While not new, hydroponics has gone through a myriad of permutations over the last decade as high-tech entrepreneurs and the big money that funds them set their sights on local food production. Vertical, indoor farms has exploded, in many cases becoming synonymous with urban farming.
Here’s what having money to burn produces: millions of square feet of growing space, six figure greenhouses on grocery store roofs, seven figure skyscraper farms, fresh “living” greens kiosks in grocery aisles, green walls and robot farmers. Hyper-local. Clean. Zero pesticides. Up to 390x more productive than field farming. Uses up to 95% less water than field grown. These are some of their marketing messages. Enough consumers are buying in to make it a multi-billion dollar industry.
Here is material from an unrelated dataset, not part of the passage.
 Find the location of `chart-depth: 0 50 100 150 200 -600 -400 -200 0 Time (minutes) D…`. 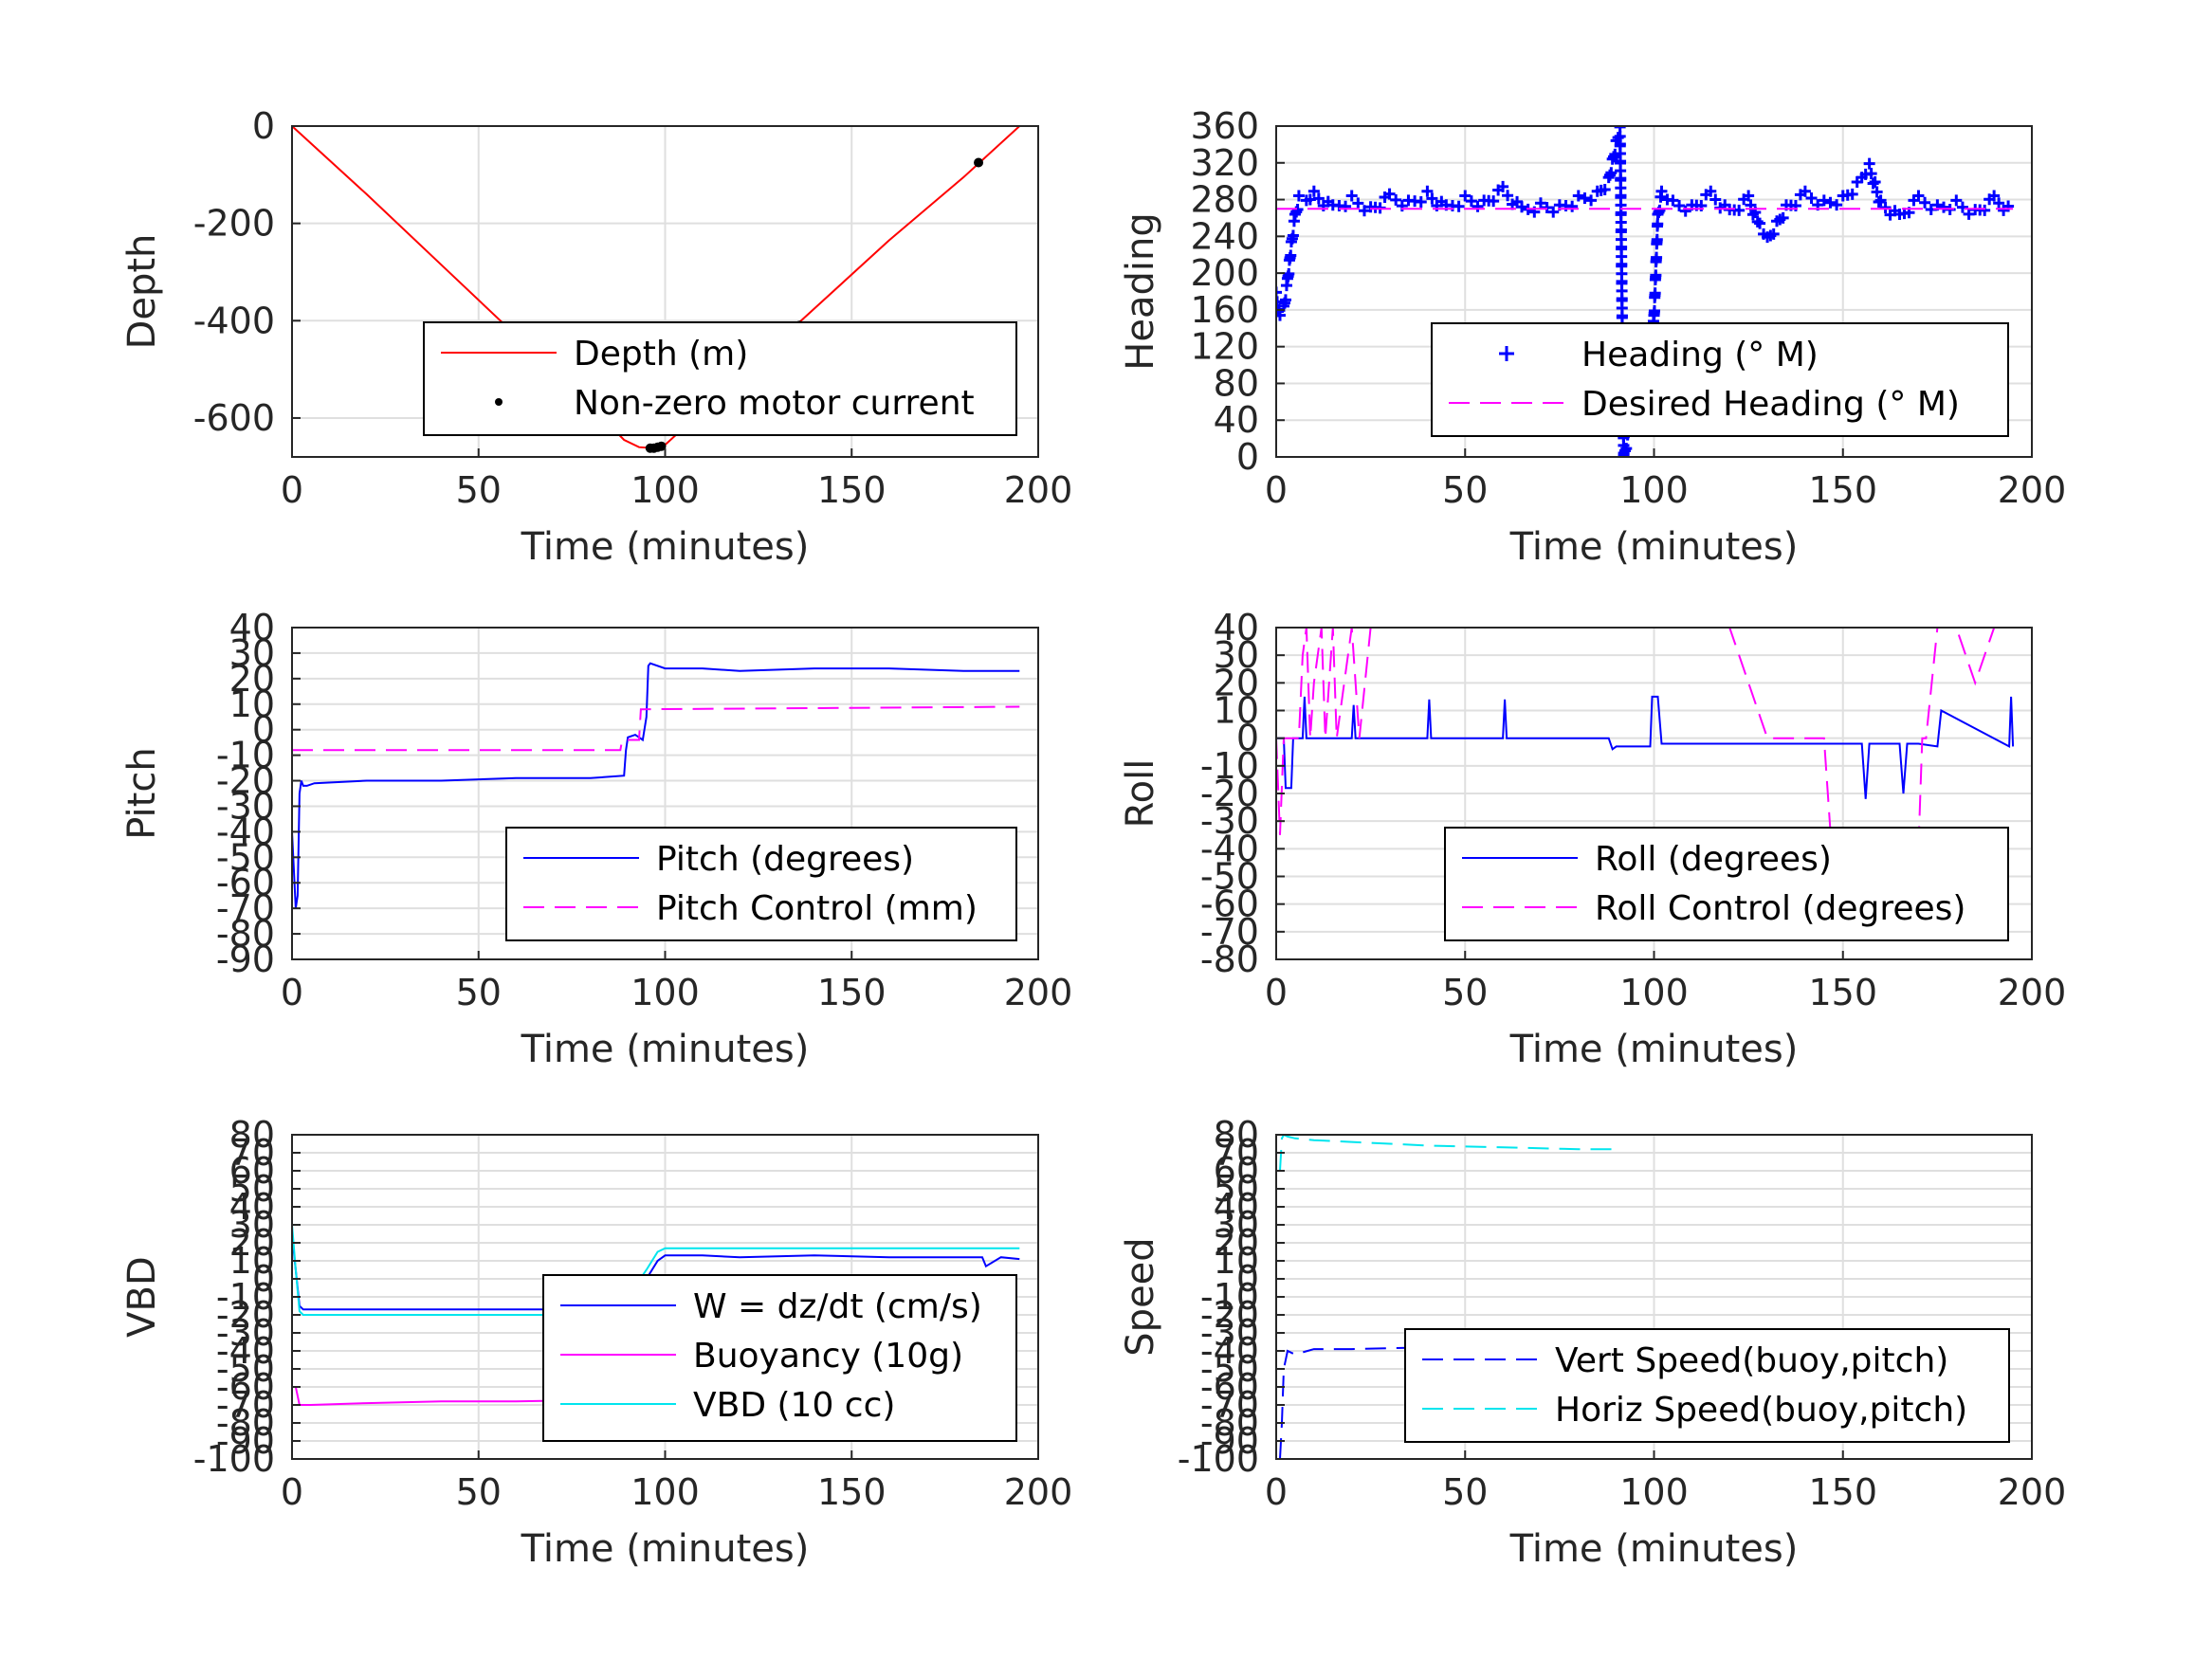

Their big figure R&D budgets have quickly allowed them to expand their crop repertoire beyond high-end lettuces, microgreens and herbs. Celery, cucumbers, flowers, peppers, strawberries and tomatoes are now part of their product mix. The industry won a major victory last year when the USDA ruled that hydroponics can use the organic label.
It remains to be seen how much staying power any of these high-tech engineering feats will have, but simpler and less expensive versions of hydroponics have been around a long time that work well at backyard-scale and accomplish the same end: growing food where you wouldn’t otherwise be able to, whether that be in cities, on a sloped plot with rocky soil, a concrete parking lot or restaurant basement.
Hydroponic operations can vary widely in terms of how they are structured, but what defines them is their use of water-based nutrient solutions, with or without the use of a medium like perlite and noir/peat moss, to provide support.
Whether you grow in soil or in a hydroponic system. the nutrients are the same. In soil, plant roots take up an aqueous solution of mineral ions (NPK plus micro nutrients) to nourish growing tissues. They hold onto some of the water and transpire what they don’t need. In hydroponic systems the plants use the same mineral nutrients, and the roots suck them up the same way.’
Hydroponics is different from soil in that you don’t have to bring in organic matter to amend the soil and add minerals. You use formulaic blends that you match with water, such as Premium Lettuce Mix.
Hydroponics also requires a facility of some type to house the operation. It does not have to be elaborate and can be fitted into a space you already have, like a spare room, garage, basement or small greenhouse. Where the setup is sited depends on whether natural light or grow lights are used. You can spend as much or as little as you can afford on gear like lights and shelving.
Hydroponics can be a standalone operation or be combined with outdoor growing. Either way, the same small plot intensive growing and business principles are applied to both. That means you need to decide what crops and how many relays you’ll do per season. You can also use standard SPIN-Farming revenue targeting criteria to establish benchmark revenue and yield figures, workflow management and post harvest protocols.
So while the growing techniques might be different, other aspects stay the same. The big question is whether you want to have a standalone hydroponic operation, or one that compliments your outdoor production. There are a lot of benefits to having both types of operations, which might not have to be implemented at the same time. You could extend your growing season with hydroponics, which “weather proofs” production and can greatly help with maintaining consistent weekly sales. The trick is finding the right balance between the two types of production without losing your focus in either realm.
You also need to think about presentation at market and whether to use the hydroponics method as a selling point. This is where building on the efforts of the large-scale innovators might come into play since they are breaking ground and establishing premium markets for this kind of crop. You might even impress a VIP by showing just how big an economic stimulator small farms can be.